**YOUR INSTRUCTIONS:**
Copy out each line of the data that contains "Edit".

(STORED DATA)

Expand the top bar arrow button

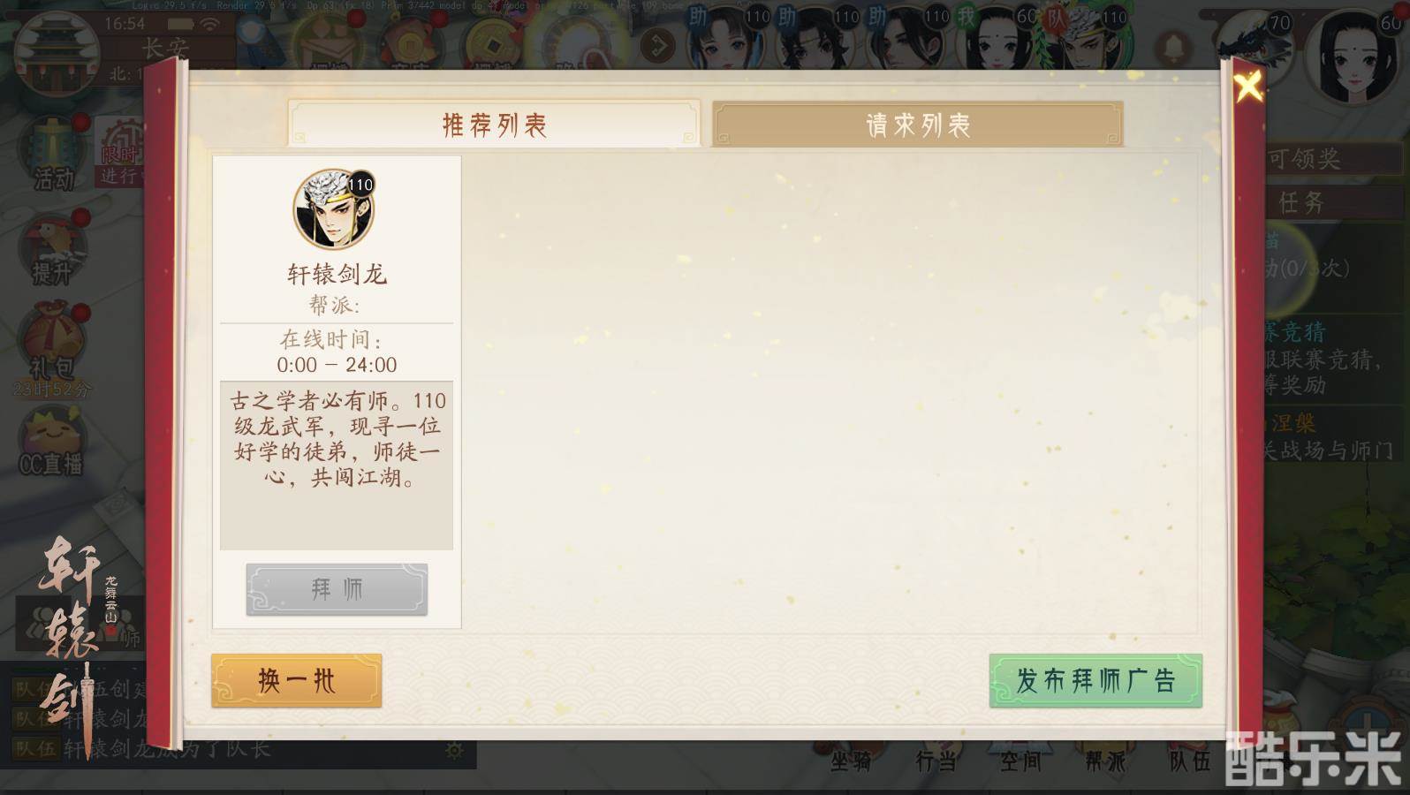(657, 45)
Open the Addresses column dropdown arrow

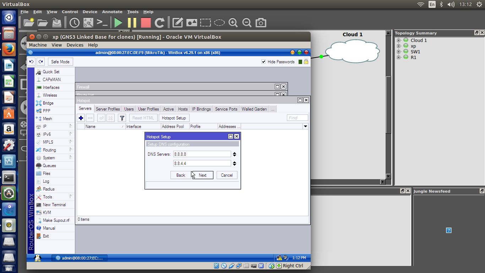(305, 126)
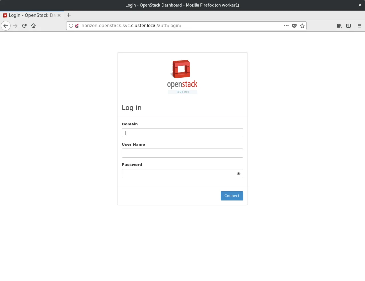This screenshot has height=281, width=365.
Task: Reload the current page
Action: (x=24, y=26)
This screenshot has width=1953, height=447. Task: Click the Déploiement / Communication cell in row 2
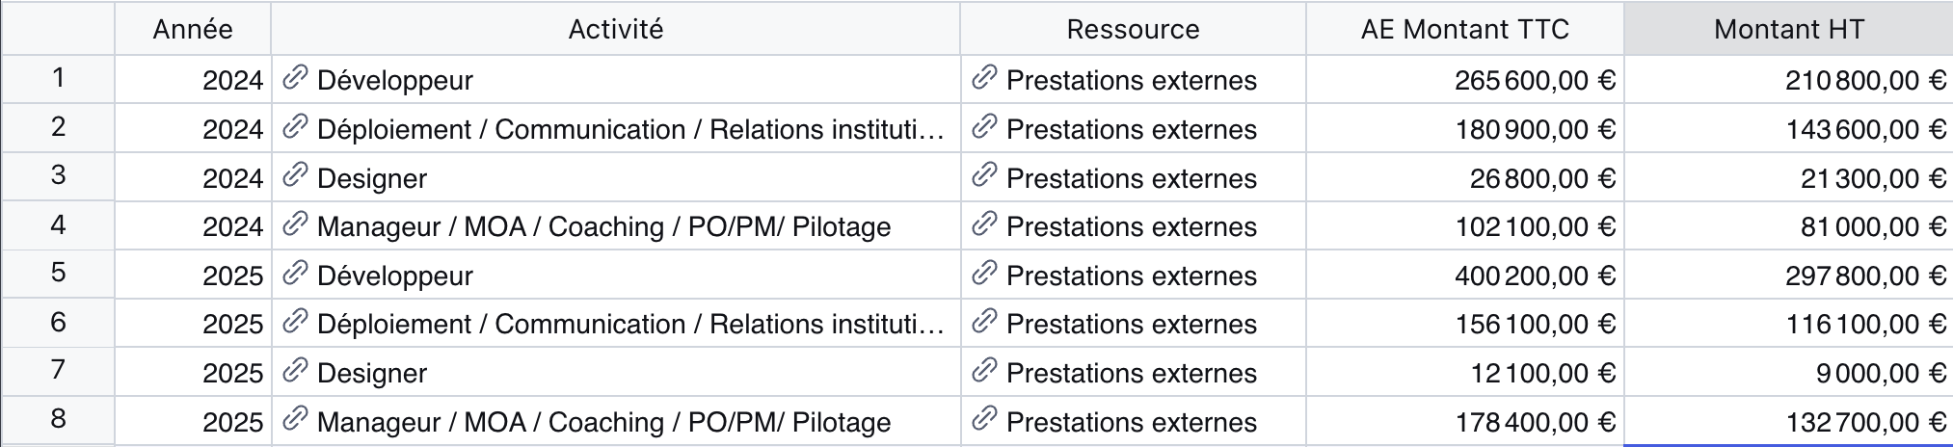pyautogui.click(x=616, y=128)
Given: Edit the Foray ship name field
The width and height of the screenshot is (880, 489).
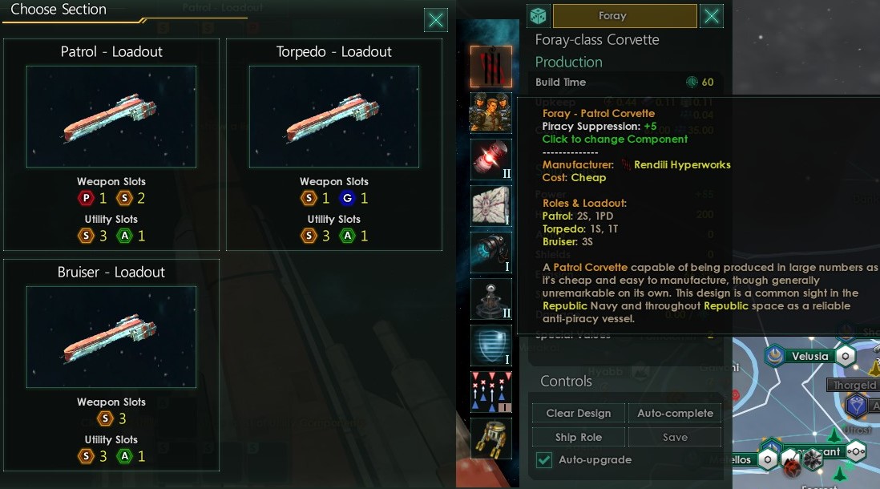Looking at the screenshot, I should point(625,16).
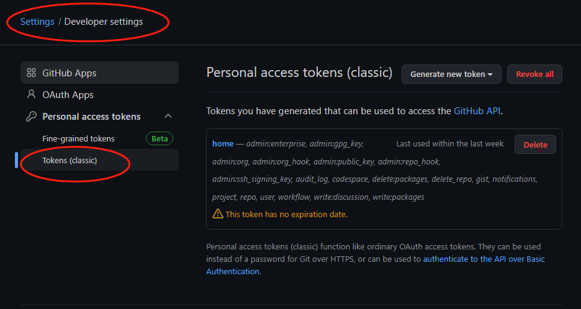Open the authenticate to the API over Basic Authentication link

(x=376, y=266)
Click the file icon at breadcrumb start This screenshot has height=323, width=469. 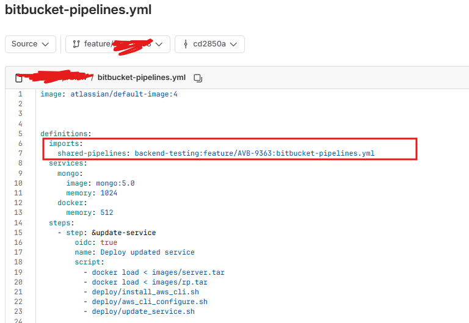coord(18,78)
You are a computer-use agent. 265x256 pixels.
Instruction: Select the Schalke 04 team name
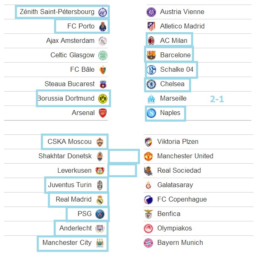(x=177, y=70)
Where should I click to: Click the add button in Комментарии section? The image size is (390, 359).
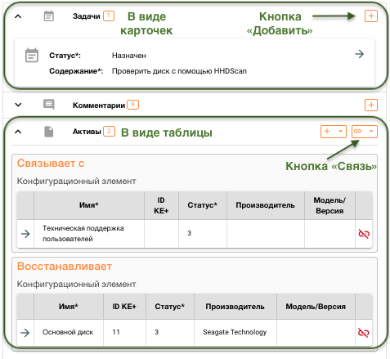pos(371,105)
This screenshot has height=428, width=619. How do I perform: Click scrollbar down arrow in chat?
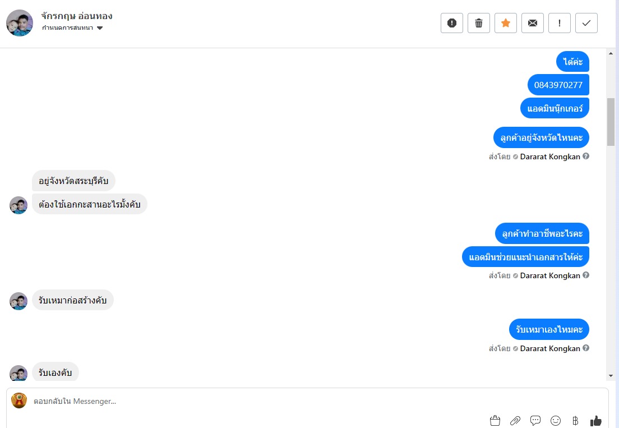(x=611, y=375)
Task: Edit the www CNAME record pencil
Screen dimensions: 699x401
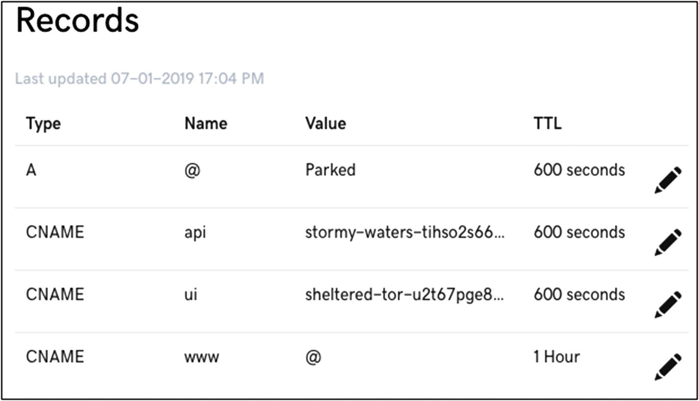Action: (668, 366)
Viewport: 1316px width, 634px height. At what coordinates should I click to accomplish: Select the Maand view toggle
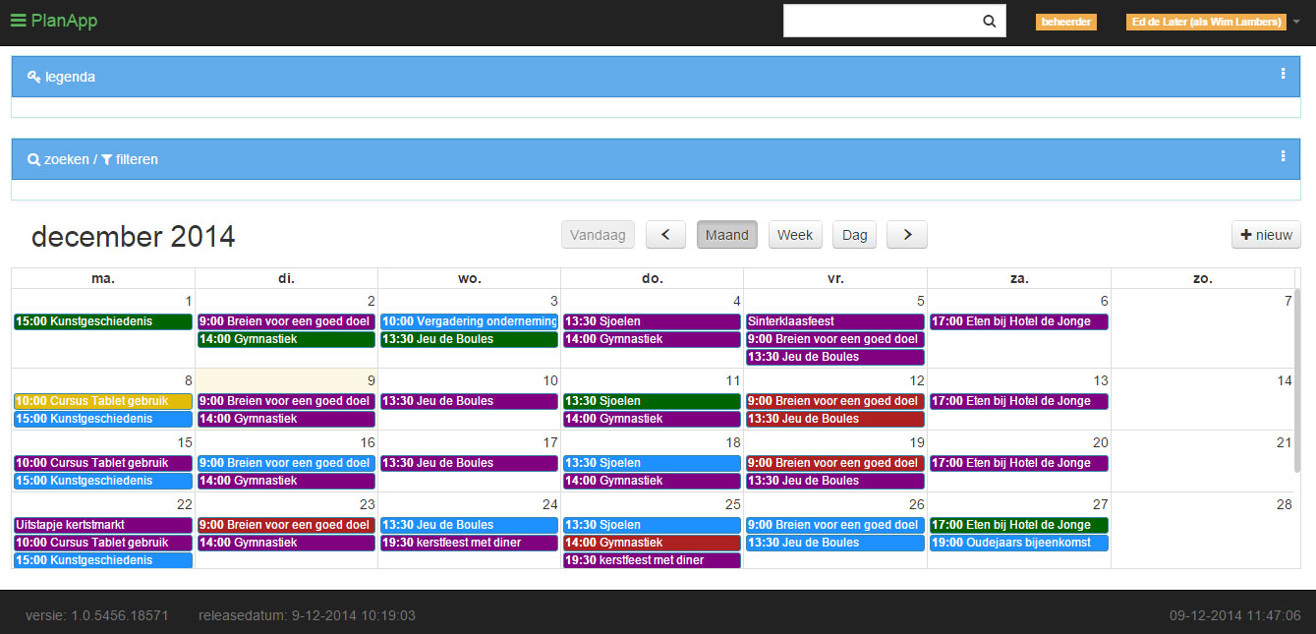click(726, 235)
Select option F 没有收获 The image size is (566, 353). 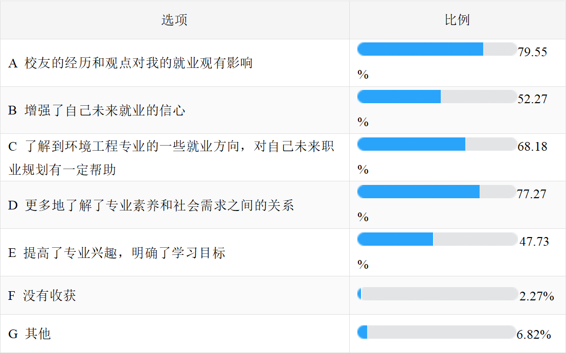tap(42, 295)
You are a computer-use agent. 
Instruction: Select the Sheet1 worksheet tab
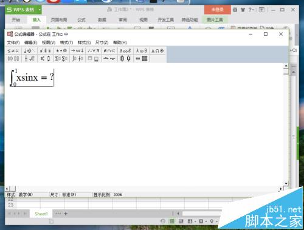pos(41,214)
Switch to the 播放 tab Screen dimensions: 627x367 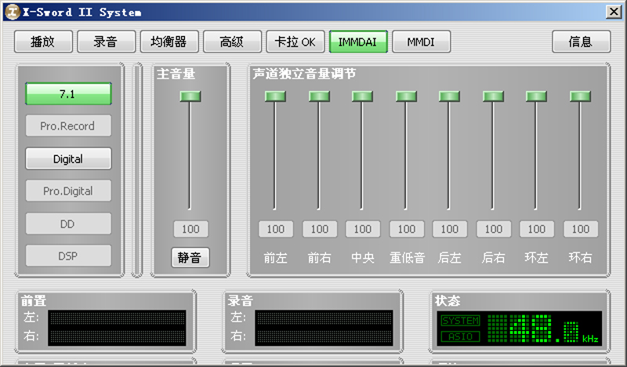tap(43, 42)
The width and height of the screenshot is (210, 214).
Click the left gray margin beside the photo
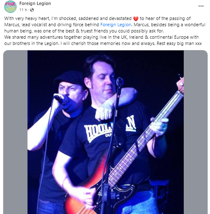coord(15,132)
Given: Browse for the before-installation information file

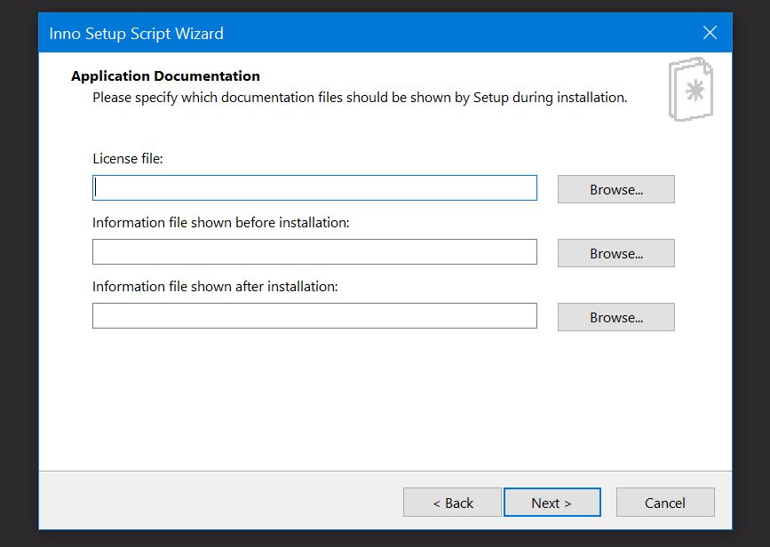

(End STORED DATA)

**WORKED SOLUTION:**
Given: Edit the Foray ship name field
Task: Edit the www CNAME record pencil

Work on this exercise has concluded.